Hawking advocates radio silence to avoid colonial alien incursions

Stephen Hawking is doing the promo rounds at the moment (hey, the guy has a new TV show to plug, you know how it goes), and his latest riff is that SETI is a risky business. After all, the arrival of Columbus didn’t work out to well for the indigenous peoples of the Americas, AMIRITE?

Hawking believes we would be well-advised to keep the volume down on our intergalactic chatter and do all we can to prevent any “nomadic” aliens moseying our way to take a look-see. Should they find us here tucked away in the inner reaches of the solar system, chances are they’d zap us all and pillage any resources they could get their hands on. Our own history, says Hawking, proves that first encounters very rarely begin: “Do take a seat. I’ll pop the kettle on. Milk? Sugar?”

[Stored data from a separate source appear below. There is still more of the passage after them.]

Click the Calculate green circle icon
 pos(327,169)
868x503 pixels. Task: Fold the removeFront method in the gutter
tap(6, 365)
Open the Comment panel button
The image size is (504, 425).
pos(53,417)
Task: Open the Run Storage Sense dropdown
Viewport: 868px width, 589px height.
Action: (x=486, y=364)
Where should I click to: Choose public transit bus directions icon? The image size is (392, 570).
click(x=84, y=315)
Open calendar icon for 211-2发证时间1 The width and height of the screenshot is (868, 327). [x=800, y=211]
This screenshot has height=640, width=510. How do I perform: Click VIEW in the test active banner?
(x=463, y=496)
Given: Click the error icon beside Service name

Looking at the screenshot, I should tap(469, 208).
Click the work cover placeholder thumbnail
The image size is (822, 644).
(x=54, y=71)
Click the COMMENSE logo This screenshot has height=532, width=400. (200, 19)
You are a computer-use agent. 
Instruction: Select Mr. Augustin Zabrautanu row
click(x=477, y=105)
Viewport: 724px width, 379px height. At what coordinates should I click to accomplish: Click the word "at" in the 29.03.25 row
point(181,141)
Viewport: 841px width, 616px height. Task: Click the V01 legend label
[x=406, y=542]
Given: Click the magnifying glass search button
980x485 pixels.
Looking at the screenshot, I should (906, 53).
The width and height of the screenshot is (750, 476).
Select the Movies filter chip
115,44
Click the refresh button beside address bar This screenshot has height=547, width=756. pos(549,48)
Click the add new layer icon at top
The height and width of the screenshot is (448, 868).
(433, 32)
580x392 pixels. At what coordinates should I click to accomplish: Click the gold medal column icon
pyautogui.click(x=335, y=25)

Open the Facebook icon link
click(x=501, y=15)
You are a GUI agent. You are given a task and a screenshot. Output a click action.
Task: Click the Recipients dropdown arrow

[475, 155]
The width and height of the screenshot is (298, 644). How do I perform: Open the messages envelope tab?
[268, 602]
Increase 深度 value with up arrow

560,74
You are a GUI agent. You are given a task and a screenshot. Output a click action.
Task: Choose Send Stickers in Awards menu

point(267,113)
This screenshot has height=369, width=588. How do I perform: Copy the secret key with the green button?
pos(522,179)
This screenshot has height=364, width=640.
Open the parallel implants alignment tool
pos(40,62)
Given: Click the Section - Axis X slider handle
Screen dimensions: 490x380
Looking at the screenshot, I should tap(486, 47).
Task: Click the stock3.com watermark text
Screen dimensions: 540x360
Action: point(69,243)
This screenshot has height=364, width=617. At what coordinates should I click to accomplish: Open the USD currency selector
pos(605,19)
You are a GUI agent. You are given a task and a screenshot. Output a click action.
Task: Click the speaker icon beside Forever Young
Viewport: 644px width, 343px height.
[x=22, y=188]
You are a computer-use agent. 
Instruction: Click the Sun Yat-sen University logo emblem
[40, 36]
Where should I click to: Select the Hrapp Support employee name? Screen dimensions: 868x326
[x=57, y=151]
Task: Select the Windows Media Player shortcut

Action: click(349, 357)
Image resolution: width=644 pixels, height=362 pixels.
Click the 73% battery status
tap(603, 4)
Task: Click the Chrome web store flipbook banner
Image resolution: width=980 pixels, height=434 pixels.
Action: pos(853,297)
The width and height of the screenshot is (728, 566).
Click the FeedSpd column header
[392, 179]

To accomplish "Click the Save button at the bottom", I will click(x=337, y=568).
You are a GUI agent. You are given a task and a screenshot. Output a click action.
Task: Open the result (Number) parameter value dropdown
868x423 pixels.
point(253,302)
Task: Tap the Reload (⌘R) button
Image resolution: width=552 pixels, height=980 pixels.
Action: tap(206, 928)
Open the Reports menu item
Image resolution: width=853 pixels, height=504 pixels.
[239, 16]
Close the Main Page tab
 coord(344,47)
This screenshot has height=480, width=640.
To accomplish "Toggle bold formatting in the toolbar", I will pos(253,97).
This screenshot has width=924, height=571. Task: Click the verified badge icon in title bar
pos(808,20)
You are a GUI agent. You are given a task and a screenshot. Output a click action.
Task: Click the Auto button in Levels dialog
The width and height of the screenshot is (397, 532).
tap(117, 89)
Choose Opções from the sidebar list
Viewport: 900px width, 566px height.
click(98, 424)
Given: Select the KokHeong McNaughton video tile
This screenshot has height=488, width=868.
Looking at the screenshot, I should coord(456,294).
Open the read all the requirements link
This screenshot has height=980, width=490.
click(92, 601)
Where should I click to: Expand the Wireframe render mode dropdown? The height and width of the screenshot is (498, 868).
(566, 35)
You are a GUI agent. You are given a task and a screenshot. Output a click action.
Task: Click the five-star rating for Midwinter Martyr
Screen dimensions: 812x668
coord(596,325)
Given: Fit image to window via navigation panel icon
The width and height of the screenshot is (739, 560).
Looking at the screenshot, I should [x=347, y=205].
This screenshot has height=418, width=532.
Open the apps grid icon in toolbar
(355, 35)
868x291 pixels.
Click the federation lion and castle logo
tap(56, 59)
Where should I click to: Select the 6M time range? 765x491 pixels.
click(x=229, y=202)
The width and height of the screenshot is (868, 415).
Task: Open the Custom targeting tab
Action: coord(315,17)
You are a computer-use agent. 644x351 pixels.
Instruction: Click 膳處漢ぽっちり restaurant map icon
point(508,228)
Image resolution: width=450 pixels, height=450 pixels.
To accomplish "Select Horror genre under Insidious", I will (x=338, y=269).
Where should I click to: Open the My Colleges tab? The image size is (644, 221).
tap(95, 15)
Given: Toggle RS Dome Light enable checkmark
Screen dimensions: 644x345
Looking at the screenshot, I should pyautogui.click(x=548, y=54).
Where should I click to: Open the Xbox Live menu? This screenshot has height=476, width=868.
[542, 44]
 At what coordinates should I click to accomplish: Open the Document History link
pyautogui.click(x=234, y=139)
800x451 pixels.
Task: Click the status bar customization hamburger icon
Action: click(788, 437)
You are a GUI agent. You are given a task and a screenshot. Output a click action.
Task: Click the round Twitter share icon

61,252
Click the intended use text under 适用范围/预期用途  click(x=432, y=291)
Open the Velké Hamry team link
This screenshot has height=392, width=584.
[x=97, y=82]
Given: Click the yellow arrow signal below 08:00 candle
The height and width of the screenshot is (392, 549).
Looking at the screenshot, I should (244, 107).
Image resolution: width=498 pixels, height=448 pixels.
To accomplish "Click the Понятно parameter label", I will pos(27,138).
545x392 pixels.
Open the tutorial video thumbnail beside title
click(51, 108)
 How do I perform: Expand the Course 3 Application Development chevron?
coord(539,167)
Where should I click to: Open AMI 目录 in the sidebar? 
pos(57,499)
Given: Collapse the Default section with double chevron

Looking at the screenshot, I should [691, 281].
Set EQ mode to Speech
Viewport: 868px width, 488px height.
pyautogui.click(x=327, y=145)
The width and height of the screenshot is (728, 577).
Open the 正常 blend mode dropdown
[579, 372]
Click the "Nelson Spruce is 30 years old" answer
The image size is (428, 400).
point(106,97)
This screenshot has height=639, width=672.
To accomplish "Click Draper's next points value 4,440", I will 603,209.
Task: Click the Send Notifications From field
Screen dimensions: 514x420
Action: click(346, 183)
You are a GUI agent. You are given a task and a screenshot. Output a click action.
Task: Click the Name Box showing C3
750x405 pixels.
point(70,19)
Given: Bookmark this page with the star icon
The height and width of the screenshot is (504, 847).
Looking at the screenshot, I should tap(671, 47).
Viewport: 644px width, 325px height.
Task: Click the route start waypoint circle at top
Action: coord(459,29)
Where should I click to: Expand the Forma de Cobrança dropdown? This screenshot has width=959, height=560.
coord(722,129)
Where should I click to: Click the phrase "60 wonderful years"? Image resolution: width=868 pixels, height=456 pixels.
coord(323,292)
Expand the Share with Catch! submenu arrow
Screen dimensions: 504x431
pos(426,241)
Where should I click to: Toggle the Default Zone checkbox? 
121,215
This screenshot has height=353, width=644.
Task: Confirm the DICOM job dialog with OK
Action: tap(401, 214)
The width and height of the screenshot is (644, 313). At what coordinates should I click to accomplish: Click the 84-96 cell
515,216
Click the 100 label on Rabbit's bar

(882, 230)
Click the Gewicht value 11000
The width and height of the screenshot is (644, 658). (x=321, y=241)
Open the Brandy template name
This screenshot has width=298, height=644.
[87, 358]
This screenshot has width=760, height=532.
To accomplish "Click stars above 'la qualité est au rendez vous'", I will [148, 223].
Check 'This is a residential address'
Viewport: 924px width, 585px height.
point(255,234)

“Such advanced aliens would perhaps become nomads, looking to conquer and colonise whatever planets they can reach,” says the theoretical physicist […] “To my mathematical brain, the numbers alone make thinking about aliens perfectly rational. The real challenge is to work out what aliens might actually be like.”

Sound familiar? That’s because it’s pretty much what one Simon Conway Morris was telling the Royal Society back in January. I guess we’ve always seen The Other as a mirror for the worst aspects of ourselves… perhaps this is a sign that we’re really starting to come to terms with our nasty colonial pasts. Well, some of us, anyway.

That said – and as the chap at The Grauniad points out – it’s a bit late to tell us to keep the noise down now, after a century of gradually-increasing planet-wide broadcast output. If alien life exists, and if it really is anything like us on a cultural level, we’d better just hope we don’t have anything of use to them.